Their public voice also continues to reach us from this distance. Despite being technologically frozen in the 1970s, the Voyagers have managed to embrace the digital age — now harnessing Twitter to communicate their story. When a Twitter follower asked “what could Voyager 2 see?” it replied in fitting Sagan-esque prose: “I can sense stars and their whispers amid the roaring of our own sun.”
Although they do not tweet every day, both craft still maintain daily contact with the Earth. Even traveling at the speed of light their messages take quite a long time to reach home.
“The journey time is now about 15 hours each way,” Voyagers’ current manager Suzanne Dodd said. “We sent a command [on] Saturday morning and it came back Sunday afternoon.”
Dodd has been with the Voyagers since the mid-1980s and likens keeping in touch with the spacecraft to the nurturing of an elderly senior citizen.
“Sometimes they need a bit of tuning on their hearing,” she said.
It is not just the Voyagers that are aging. Everyone on the team has lived out their lives against the backdrop of their mission.
“When I started on Voyager my two daughters were young,” said Ed Stone, who has been on board since day one.
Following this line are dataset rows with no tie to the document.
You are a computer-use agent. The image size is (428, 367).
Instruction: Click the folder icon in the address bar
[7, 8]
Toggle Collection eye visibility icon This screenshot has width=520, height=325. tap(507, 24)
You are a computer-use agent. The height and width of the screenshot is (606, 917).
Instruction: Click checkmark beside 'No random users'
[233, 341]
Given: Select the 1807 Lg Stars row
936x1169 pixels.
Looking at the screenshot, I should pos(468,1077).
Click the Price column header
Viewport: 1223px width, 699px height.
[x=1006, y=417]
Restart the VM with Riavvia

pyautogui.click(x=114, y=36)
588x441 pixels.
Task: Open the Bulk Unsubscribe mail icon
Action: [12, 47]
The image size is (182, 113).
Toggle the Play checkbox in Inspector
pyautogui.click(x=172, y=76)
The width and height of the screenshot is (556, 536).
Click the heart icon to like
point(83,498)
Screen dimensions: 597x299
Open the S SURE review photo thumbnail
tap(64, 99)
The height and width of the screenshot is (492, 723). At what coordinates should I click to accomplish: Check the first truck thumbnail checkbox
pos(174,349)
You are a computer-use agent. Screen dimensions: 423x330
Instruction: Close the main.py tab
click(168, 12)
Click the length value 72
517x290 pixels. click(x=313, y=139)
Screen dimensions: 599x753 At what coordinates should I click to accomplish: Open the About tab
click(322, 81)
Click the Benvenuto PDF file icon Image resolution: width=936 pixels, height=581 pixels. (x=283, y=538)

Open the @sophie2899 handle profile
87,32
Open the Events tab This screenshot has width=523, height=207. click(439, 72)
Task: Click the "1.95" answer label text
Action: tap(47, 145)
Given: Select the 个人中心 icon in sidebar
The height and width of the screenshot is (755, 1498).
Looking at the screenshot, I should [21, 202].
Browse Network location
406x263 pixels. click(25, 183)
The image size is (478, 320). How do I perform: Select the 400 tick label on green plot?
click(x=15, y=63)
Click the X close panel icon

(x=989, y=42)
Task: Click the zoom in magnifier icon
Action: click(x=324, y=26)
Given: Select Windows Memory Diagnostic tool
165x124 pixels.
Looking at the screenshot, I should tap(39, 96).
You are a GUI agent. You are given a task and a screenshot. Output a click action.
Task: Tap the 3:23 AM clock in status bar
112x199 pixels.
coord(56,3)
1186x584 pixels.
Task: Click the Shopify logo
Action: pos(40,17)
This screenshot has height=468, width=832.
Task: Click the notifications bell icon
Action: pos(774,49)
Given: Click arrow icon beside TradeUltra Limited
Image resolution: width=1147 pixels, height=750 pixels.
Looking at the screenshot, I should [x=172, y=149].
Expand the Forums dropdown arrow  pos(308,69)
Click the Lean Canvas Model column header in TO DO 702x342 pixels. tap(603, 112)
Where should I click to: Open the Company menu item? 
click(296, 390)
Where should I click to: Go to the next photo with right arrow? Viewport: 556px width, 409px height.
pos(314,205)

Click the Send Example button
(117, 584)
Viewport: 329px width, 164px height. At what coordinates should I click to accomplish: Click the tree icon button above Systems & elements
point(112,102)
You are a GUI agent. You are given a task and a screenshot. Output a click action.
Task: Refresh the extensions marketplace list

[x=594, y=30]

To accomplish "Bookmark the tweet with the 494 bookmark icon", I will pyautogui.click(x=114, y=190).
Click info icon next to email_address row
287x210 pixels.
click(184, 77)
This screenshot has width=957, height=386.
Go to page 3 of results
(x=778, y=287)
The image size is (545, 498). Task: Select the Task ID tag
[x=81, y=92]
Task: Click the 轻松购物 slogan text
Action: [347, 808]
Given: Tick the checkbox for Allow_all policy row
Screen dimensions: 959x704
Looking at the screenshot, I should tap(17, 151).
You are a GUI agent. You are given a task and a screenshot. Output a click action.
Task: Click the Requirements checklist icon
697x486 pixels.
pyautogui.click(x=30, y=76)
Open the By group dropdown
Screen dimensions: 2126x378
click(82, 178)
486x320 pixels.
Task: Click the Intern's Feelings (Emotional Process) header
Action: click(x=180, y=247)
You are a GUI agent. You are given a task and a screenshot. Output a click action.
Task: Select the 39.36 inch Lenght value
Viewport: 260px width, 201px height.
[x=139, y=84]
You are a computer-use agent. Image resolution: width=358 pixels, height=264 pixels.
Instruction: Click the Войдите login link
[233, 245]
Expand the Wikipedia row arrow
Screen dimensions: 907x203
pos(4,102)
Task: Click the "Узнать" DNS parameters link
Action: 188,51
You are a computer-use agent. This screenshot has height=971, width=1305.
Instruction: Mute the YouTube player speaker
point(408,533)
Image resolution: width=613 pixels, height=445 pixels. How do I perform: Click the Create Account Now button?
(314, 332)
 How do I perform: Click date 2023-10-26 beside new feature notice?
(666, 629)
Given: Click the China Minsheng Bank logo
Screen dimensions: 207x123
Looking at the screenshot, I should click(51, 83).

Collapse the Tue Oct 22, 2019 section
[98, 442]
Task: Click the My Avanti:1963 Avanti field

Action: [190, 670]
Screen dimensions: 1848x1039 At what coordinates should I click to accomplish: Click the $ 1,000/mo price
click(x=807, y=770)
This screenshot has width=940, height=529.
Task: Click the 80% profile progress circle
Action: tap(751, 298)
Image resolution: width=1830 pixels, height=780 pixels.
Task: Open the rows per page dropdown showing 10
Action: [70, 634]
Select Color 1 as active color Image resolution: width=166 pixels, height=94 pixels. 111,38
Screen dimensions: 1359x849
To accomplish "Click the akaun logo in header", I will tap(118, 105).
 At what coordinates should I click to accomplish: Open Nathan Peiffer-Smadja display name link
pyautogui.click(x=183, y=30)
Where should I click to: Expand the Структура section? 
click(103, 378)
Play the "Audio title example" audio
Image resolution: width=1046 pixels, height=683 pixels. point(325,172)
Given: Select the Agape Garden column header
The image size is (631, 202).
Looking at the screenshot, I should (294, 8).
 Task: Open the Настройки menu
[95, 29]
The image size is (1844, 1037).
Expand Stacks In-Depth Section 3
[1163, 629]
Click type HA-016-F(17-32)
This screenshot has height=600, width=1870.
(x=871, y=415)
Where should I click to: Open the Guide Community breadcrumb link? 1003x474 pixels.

“By the time they were in college, we had passed Saturn and were on our way to Uranus. They got married and the Voyagers just kept going, and we had grandchildren and Voyager just kept going and our grandchildren are now aware of what’s happening to the Voyagers,” he said.
Barring any serious engineering failures, the Voyagers will both continue to report from interstellar space until around 2025, when declining power and propellant required to point their communication dishes towards Earth will gradually prevent them from calling home.
Were it not for these diminishing consumables and the risk of losing their lock on the increasingly dim and distant Sun, NASA could track them for another century or two.
Yet even without power the two Voyagers will continue to serve us. In the largely empty, benign environment of interstellar space, these craft are likely to last for millions of years. They will outlive the pyramids, they are likely to outlive us, and perhaps even the Earth itself; the only record of our existence, circling the galaxy forever. If other intelligent, technological creatures ever find them, as they drift for eons in deep space, the craft will reveal something about the beings that built them. Our size and dexterity can be inferred from their scale. Their engineering sophistication will tell these creatures something about our technological and mathematical abilities, at least as they were in the 1970s. However, the Voyagers’ design alone will tell them nothing about what kind of creatures we really were.
So while the team at the Jet Propulsion Lab put the finishing touches to the Voyagers in early 1977, spacecraft engineer John Casani suggested to Sagan that they include something on board each craft that would address this. Sagan reasoned that music might be the best way of communicating to other creatures something more about us.
“Could the meaning of music be understood by something else?” Sagan wondered.